Already the social contract is changing around us—has changed, as bestsellers like Bowling Alone remind us. And perhaps we have no further to look than our own "Theatre Facts" report to see the rubber meeting the road. As you will see on page 49, fiscal year 2000 marked the first time that single-ticket sales produced more revenue than subscriptions—a shift that occurred in aggregate but also in five of the six budget categories into which we divide the field. While one year does not a trend make, and while this may be an uncharacteristic blip, it may also be the early manifestation of trends we have been eyeing warily: the reluctance of people to make commitments in a longer time frame, the increased competition for leisure time, the increased likelihood that consumers will make decisions based on market product rather than form relationships with organizations. And while economically this shift has profound resonance—far more money is expended to attract a single-ticket buyer than to renew a subscriber—it has profound programming implications as well: Our ability to produce unknown, new plays has often been feasible precisely because subscriptions provide the economic cushion and ensure the minimum audience to make such work possible. If subscriptions are diminishing, what will this mean about what we choose to produce? Such questions are especially pressing as we witness the annual erosion of the percentage of the contributed dollar going to the arts.
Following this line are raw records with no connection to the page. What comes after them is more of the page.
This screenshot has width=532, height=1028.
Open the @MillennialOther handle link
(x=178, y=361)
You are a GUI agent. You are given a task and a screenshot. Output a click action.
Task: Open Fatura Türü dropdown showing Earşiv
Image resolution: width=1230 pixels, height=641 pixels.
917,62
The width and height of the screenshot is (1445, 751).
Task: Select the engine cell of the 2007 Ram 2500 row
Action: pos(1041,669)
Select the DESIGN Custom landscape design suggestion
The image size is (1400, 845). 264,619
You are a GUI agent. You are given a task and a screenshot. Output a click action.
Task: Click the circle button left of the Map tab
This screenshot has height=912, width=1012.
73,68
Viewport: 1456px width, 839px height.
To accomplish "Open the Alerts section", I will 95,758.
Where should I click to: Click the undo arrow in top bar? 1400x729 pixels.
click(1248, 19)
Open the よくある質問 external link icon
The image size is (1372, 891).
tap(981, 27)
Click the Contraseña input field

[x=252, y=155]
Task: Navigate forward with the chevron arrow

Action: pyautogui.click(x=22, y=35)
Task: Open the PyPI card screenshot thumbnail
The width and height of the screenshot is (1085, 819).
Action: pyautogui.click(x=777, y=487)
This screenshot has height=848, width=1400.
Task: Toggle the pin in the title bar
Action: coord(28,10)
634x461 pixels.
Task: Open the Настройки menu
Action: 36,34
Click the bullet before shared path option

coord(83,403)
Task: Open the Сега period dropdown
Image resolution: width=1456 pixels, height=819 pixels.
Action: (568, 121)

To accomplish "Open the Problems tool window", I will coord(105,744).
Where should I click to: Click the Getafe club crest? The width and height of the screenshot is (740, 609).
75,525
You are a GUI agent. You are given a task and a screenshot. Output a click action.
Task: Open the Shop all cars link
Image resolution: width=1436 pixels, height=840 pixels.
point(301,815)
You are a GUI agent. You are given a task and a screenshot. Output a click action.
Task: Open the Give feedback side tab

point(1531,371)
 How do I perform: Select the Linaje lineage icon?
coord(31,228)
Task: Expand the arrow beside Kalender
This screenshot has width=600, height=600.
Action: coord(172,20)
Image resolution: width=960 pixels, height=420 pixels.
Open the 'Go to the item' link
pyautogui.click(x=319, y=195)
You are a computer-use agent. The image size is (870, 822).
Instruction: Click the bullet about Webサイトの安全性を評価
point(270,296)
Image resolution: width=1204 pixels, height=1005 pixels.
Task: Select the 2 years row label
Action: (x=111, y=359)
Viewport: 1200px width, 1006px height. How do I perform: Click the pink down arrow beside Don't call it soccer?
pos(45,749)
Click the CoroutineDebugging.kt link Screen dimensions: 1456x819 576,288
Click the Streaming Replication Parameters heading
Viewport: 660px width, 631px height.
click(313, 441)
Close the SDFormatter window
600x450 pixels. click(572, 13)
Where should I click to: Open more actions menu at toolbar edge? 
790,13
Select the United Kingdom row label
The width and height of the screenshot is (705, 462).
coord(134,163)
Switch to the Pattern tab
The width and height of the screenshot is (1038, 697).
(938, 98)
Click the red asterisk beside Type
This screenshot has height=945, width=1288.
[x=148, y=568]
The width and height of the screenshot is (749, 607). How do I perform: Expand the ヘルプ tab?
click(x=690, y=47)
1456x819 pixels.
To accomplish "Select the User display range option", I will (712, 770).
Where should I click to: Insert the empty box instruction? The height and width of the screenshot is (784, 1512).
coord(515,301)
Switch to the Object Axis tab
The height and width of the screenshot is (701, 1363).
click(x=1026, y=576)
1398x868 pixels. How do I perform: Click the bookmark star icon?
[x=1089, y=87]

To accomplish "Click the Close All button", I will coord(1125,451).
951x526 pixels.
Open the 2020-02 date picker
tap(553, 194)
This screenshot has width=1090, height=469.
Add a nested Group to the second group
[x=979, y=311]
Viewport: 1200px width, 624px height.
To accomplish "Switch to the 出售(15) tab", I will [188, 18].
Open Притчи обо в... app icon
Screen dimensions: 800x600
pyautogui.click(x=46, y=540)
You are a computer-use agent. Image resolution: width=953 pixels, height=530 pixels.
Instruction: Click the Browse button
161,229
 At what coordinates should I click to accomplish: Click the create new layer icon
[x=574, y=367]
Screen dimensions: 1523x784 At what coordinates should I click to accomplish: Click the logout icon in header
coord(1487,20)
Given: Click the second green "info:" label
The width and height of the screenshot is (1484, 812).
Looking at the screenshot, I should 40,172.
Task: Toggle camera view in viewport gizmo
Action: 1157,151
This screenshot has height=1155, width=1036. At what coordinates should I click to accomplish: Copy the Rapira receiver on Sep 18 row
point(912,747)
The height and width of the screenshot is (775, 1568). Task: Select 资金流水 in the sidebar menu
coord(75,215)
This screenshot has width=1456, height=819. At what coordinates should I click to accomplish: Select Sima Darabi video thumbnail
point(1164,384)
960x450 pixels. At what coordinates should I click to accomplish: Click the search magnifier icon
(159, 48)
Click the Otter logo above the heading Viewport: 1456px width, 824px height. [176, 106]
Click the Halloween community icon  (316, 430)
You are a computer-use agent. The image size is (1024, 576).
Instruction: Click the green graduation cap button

Indeed, what does it mean to be a theatre
in this digitally altered world? What role does theatre play? In the light
of current developments, I would suggest that a theatre’s purposes are
threefold:
—
In a time of multi-tasking, of prioritizing bombardment of sensation rather
than digestion of experience, we promote not merely hearing but listening—intentional,
deep, contracted social listening—the ability to truly hear.
—
In our constant exploration of what it means to be human, in our insistence
that we find value in seeing the world, touching the world, tasting the
world through perspectives other than our own, we cultivate and replenish
an all-too-rapidly vanishing sense of social empathy—a habit that lies
at the heart of our ability to converse and understand across political,
racial and religious lines.
—
In our pursuit of works of collective imagination, we remind ourselves
and others that there can be alternatives to life as it is being led; that
there are possibilities beyond the scope of our present reality; that everyday
commonplace reality—from the wheel to the Internet—began as a dream outside
the frame of life as it was then being lived.
Many of us have been fascinated by research that suggests that the more time people spend on the Internet, the more depressed and lonely they become. I too find hope in a faint choir of voices, hungering for sustained human interaction. I worry only about our insistence (often ill-defined and perhaps excessively romantic) that people driven by the web will need live theatre as an antidote. If this belief causes us to be complacent, to mindlessly behave as we always have in the past, we will indeed be casualties in this changing world.
Conference speaker Thomas L. Friedman evoked a vision of the future as "cultural Darwinism on steroids." It behooves us to approach that future with a strategy—and woe to any of us who plunge ahead without one.